But if you notice here on this line here,
this is the one that jumps out to me immediately,
but right here there's a login failed for user admin SRE 30.
Now, the reason I use this in this demo to illustrate is,
when I was creating this
environment and setting all this stuff up,
I was running into problems where the app just wasn't working.
This is the exact tool I used to try to figure out
what the problem was and and solve it
so that I could actually give this demo.
What it was is that our application was
having trouble logging in. Something had happened.
We had dropped the credentials in the setup
somewhere and it just couldn't log in and that was all it was.
So this is the exact way that we discovered what was going on.
So we now know that,
it's a very basic example obviously,
but we know just by simply looking at the logs,
in real time that we're experiencing
some sort of login problem into our database.
Well, obviously that's going to be a problem.
So I could come back over here and run my fixed database,
which you-all have one of those, right, or two or so?
We'll run that, and
pay no mind to the password that's up on the screen there.

To do
Set down, word for word, the portion of the log-troubleshooting transcript from "This is the exact tool" up to and including "was going on.".

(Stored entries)
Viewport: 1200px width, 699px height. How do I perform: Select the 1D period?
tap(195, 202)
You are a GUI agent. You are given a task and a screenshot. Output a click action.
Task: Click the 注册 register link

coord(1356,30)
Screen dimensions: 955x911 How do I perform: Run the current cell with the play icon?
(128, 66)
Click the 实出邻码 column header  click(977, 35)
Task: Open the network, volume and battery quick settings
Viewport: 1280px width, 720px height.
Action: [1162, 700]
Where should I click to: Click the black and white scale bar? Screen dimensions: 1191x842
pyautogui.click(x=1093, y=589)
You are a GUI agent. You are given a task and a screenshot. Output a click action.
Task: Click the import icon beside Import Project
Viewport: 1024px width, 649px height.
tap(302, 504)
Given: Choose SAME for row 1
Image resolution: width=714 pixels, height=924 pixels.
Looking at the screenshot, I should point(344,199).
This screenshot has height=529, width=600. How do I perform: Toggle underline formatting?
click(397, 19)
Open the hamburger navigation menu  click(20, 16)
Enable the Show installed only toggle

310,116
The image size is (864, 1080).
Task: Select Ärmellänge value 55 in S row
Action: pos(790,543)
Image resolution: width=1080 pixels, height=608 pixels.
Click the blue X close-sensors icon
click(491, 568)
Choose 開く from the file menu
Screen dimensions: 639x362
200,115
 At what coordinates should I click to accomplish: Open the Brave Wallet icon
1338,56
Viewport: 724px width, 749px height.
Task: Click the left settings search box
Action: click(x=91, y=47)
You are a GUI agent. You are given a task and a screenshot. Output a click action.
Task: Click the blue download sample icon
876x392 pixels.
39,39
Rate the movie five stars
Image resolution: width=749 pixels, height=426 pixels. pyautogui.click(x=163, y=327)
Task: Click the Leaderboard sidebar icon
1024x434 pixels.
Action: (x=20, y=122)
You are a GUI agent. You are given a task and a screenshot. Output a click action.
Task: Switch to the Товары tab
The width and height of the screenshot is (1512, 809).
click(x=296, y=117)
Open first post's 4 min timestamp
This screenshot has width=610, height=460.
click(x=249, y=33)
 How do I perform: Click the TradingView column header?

Solution to this problem
This is the exact tool I used to try to figure out
what the problem was and and solve it
so that I could actually give this demo.
What it was is that our application was
having trouble logging in. Something had happened.
We had dropped the credentials in the setup
somewhere and it just couldn't log in and that was all it was.
So this is the exact way that we discovered what was going on.